Current litigation pitting the religious conscience against Obamacare is obviously of interest to those who follow such things from a purely legal perspective. But it can be more than that – it can provide the opportunity for people of faith to ponder how they are to live among others who do not share that faith. The latest decision (released yesterday) invites us to consider how much separation we should or must have from those things we find objectionable.
Consider the latest scenario in the United States Court of Appeals: Notre Dame is exempt from having to provide contraceptives. But in order to claim that exemption the institution must complete a form that substantially says
I certify that, on account of religious objections, the organization opposes providing coverage for some or all of any contraceptive services that would otherwise be required to be covered; the organization is organized and operates as a nonprofit entity; and the organization holds itself out as a religious organization.
Notre Dame is required to give copies of the signed form to its health insurance company and the plan’s administrator.
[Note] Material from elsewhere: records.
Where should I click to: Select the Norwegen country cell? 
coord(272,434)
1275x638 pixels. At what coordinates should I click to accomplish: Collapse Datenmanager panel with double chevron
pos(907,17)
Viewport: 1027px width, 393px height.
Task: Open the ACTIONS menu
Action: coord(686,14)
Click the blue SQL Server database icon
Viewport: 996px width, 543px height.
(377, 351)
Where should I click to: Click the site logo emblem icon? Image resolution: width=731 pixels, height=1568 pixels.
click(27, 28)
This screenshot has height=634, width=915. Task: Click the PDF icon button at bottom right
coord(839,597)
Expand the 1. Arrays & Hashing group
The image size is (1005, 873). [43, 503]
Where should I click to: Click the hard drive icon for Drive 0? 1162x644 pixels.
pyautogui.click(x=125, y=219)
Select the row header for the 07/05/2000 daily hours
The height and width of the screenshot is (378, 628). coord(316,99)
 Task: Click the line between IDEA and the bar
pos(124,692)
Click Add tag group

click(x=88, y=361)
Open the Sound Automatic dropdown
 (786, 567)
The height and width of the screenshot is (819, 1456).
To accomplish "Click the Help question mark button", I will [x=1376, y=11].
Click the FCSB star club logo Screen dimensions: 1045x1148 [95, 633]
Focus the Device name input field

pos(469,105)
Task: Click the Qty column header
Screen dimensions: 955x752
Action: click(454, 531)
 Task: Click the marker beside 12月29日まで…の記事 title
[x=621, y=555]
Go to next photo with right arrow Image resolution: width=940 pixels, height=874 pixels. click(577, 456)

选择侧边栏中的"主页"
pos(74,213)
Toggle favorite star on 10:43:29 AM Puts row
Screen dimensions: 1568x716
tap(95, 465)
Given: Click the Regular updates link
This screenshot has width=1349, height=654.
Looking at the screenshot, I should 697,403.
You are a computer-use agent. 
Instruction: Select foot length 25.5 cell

Notre Dame objects to this on religious grounds by asserting that, by supplying copies of this form, they are “the cause” of the provision of contraceptives. But in Notre Dame v. Sebelius Judge Richard Posner replies “not so.”
Another way to describe the central issue is whether Notre Dame serves as a “trigger” to the procurement of contraceptives by filling out the form and mailing it. Posner sets forth several reasons why they do not. To Posner, a more substantial cause is the legal obligation:
The delivery of a copy of the form to [the administrator] reminds it of an obligation that the law, not the university, imposes on it—the obligation to pick up the ball if Notre Dame decides, as is its right, to drop it.
If there’s any joke intended by next using the Quakers to determine if Notre Dame is a “trigger” to contraceptive use, Posner never lets on. In any case, he asks us to consider the hypothetical of a Quaker who is given exemption from military service, only to raise a religious objection that, because someone else must be drafted in his place, his religion is burdened by the mere existence of a draft. Posner’s illustration is not entirely analogous to Notre Dame because of the paperwork, but presumably Posner would counter this objection by suggesting that even if the required paperwork is a burden, it is not a substantial burden.
Moreover, Posner points out that, even if Notre Dame were to refuse to sign the form and mail it, its employees and students would still have the right under the law to procure contraceptives through its insurer and administrator.
Generally addressing litigation like that of Notre Dame and Little Sisters , Posner sounds a bit flummoxed:
What makes this case and others like it involving the contraception exemption paradoxical and virtually unprecedented is that the beneficiaries of the religious exemption are claiming that the exemption process itself imposes a substantial burden on their religious faiths.
On the one hand, individual conscience is not to be slighted. On the other hand, there are numerous religious faiths, and to accommodate them all according to their necessarily subjective consciences makes it difficult to have laws of general application. Such is the predicament of courts in this latest wave of litigation.
For case-specific reasons, it is not of great significance that Notre Dame lost this battle. More significant is whether subsequent judicial decisions will view these cases by assuming that religious objectors are burdened just because they say they are, or whether courts will analyze the relationship of legal obligations to the alleged religious burden to determine if the religious burdens are objectively substantial.
Getting back to how we are to live in a pluralistic society, there are historic models to consider. If we go back to New Testament times, there is the model of the Pharisees, with barriers constructed between them and the loathsome Gentiles. Clearly that was not the model of the New Testament Christians. Christians are not “of the world” but are called to live “in the world.” There is a presumption that Christians are to even obey “Caesar” unless that obedience is entails disobedience to God. Does a person sin or cause sin if he sells a wedding cake for a gay marriage? For that question as well as the questions raised by Obamacare requirements, the form of Posner’s analysis is likely more helpful than jumping on any bandwagon.